Mopic - Fotolia
Startup Formation Data Systems offered a sneak peek of its data and storage virtualization software this week at VMworld in San Francisco, weeks after the release of its first product in limited availability.
The FormationOne Dynamic Storage Platform runs on standard x86 hardware, bare metal or virtual machines (VMs), and supports block, file, object storage, Amazon Simple Storage Service (S3) and Hadoop Distributed File System (HDFS) through data connectors via its eXtensible Data Interface (XDI). The software aims to provide an abstraction layer to enable storage functions, such as deduplication, backup and replication, to run the same way across all data and applications.
Chairman and CEO Mark Lewis hopes the third time will be the charm with his company's FormationOne product. Lewis blogged nearly a year ago about the "miserable failure" of his past two attempts at creating a "data virtualization layer" -- first, with VersaStor at Compaq/Hewlett-Packard, and later, with Invista at EMC, where he spent nearly 10 years in various senior executive roles, including CTO.

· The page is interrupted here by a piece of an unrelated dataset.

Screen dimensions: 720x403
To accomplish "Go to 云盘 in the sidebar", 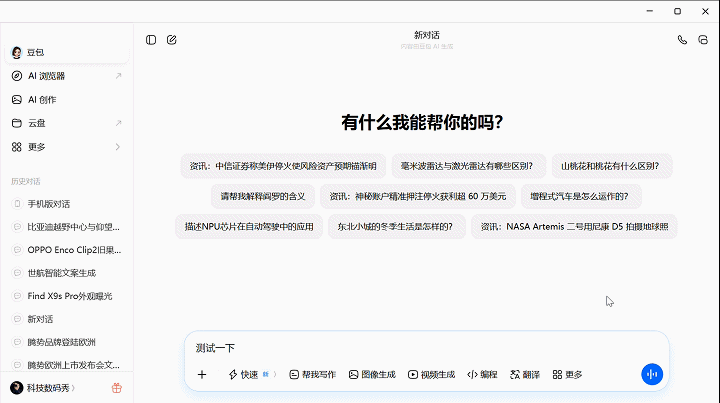I will point(66,123).
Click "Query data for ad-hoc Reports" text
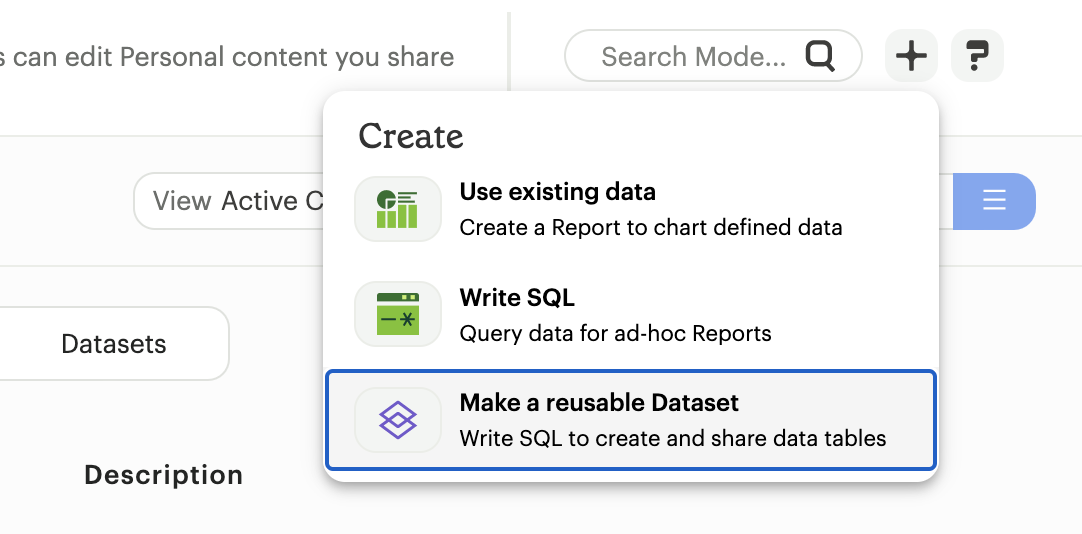Viewport: 1082px width, 534px height. [615, 334]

Formation Data Systems plans to do an official launch at year's end after customers, references and other key pieces of the puzzle are in place. In the meantime, we caught up with Lewis to discuss his company's strategy and technology.
Mark Lewis: The major radical thing that we did differently at Formation was we're not embracing legacy storage models. We're not trying to do what Invista did, what ViPR tried to do, what all these things tried to do. When you're a big company and you have a lot of products, and you want to keep selling those products, and you've sold all those products, you try to build software that runs on top of those products to make all those complicated products look simple.
The problem with that is that it's not simple, and it's not cheap. You still need to manage the core products, and then you've just added more software on top. So, the lesson learned in products like Invista was: You can't really add complexity on top of complexity and create simplicity. It just doesn't work.
If you look at something like [Amazon Web Services] AWS and public cloud in Amazon, they don't use anybody's storage below their system for AWS. They used bare metal. They wrote software. And they wrote modern software.
We're taking the approach that in order to reinvent, you have to adopt as-a-service models, on-demand models. And so our real movement is to move people from the network storage generation to the cloud storage generation.
What do you see as the prime use cases for your product?
Lewis: Initially, we're looking at three use cases. The first is we have a lot of customers looking at truly elastic, on-demand data center architectures to build out their true, next-generation, software-defined data center. We're not trying to replace the storage you own. But if you look at deploying a brand new data center and want to save 75% to 90% of your costs in deploying storage, you have to look at new models. We're getting a lot of folks looking at us to be the storage as a service, data as a service layer within these new private clouds.
Secondary is Hadoop. Hadoop has been in a lot of business unit deployments and is starting to move over the wall into production deployments, IT infrastructure deployments. One of the data connectors we offer is a direct HDFS connection. The benefit there is that we can provide things like inline deduplication, snapshotting, cloning, multiple forms of protection and replication, other forms of data management and governance, [and] all for your Hadoop infrastructure without changing anything.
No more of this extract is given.